Les polémiques récurrentes y sont pour quelque chose. Le 11 février, dans un entretien au Dauphiné libéré, Emmanuel Macron réaffirmait le droit de « critiquer les religions », et défendit Mila à qui « on doit une protection ». Cette adolescente de l'Isère avait dû quitter son lycée après avoir reçu des menaces de mort sur les réseaux sociaux pour ses propos hostiles à l'islam. Bizarrement, on vit le ministre de la Justice s’écarter de la ligne présidentielle. Nicole Belloubet s’écria que l’« insulte à la religion » est « une atteinte à la liberté de conscience », propos dont elle regretta plus tard « l'inexactitude ». Si on voit ce que le garde des sceaux voulut dire, le cas d'Asia Bibi rend ces propos inaudibles. Car l'humble ouvrière agricole fut condamnée à mort pour blasphème, et fut aussi condamnée à tort. En réalité, la religion est étrangère à cette histoire. Dans les media, elle le répéta : « En aucun cas (...), il ne me viendrait à l'idée d'insulter un prophète. » Le 14 juin 2009, quand Asia Bibi fut prise à partie par des voisines musulmanes à propos d’un verre d’eau, le blasphème servit de prétexte pour l’éliminer, et son mariage à trois avec Yasmine n’y fut probablement pas étranger, au-delà d'une querelle qui l'opposait au chef du village. La suite se résuma à un chemin de croix puis à un miracle, celui de survivre à huit ans de mise à l’ombre dans une cellule rikiki au sol terreux. L’affaire prit une dimension mondiale lorsque deux de ses soutiens, le progressiste gouverneur du Pendjab Salmaan Taser et le ministre des minorités religieuses Shahbaz Bhatti (catholique), périrent assassinés en 2011. Outre la médiatisation, Asia Bibi doit son happy end à son avocat musulman, Saiful Malook, qui obtint son acquittement le 31 octobre 2018 par la Cour suprême du Pakistan.

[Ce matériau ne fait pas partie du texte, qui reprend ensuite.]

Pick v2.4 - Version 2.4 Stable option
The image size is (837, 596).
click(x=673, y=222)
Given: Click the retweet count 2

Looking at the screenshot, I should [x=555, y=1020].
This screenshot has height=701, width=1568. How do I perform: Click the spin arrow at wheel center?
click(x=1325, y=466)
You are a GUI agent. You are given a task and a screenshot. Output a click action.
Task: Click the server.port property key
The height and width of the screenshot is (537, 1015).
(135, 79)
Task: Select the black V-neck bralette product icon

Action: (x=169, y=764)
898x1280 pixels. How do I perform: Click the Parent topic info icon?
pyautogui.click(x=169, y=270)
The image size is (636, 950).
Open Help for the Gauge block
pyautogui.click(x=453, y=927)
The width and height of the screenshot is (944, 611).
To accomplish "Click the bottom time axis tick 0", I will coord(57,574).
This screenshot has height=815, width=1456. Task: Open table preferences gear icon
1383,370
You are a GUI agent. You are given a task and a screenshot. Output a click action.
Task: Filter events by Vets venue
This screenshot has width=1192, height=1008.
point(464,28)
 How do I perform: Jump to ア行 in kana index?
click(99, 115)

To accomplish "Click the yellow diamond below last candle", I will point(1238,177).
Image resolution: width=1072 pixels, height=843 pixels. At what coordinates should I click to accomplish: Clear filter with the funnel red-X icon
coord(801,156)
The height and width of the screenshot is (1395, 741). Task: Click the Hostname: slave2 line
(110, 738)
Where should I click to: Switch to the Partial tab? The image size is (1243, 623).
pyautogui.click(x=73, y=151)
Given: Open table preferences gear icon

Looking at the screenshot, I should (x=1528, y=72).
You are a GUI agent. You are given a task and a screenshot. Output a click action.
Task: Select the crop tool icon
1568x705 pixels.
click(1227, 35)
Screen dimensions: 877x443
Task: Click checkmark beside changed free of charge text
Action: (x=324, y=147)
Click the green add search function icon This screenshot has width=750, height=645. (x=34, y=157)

Cette loi ne figurait pas dans les textes fondateurs du « pays des purs », né du partage de l’Inde en 1947. C’est le général Muhammad Zia-ul-Haq (1924-1988) qui la promulgua en 1986 pour islamiser la société, alors que le Pakistan, tête de pont contre l'URSS, allait obtenir l'arme atomique. On peut être moderne et rétrograde... Si de simples accusations suffisent à entraîner des lynchages, personne ne fut exécuté en son nom. Sefen Guez Guez devrait le rappeler : sur 964 personnes inculpées depuis l'origine, on compte 819 musulmans (Ahmadistes inclus) et 119 chrétiens. En fait, le blasphème sert d’alibi à des règlements de comptes.
Asia Bibi rentrera-t-elle un jour au Pakistan ? Elle le souhaite. Ses sœurs, son frère, son père et sa belle-famille lui manquent. Plus que tout, sa « culture et la nourriture aussi ! » Et elle le dit : elle est fière de la justice de son pays.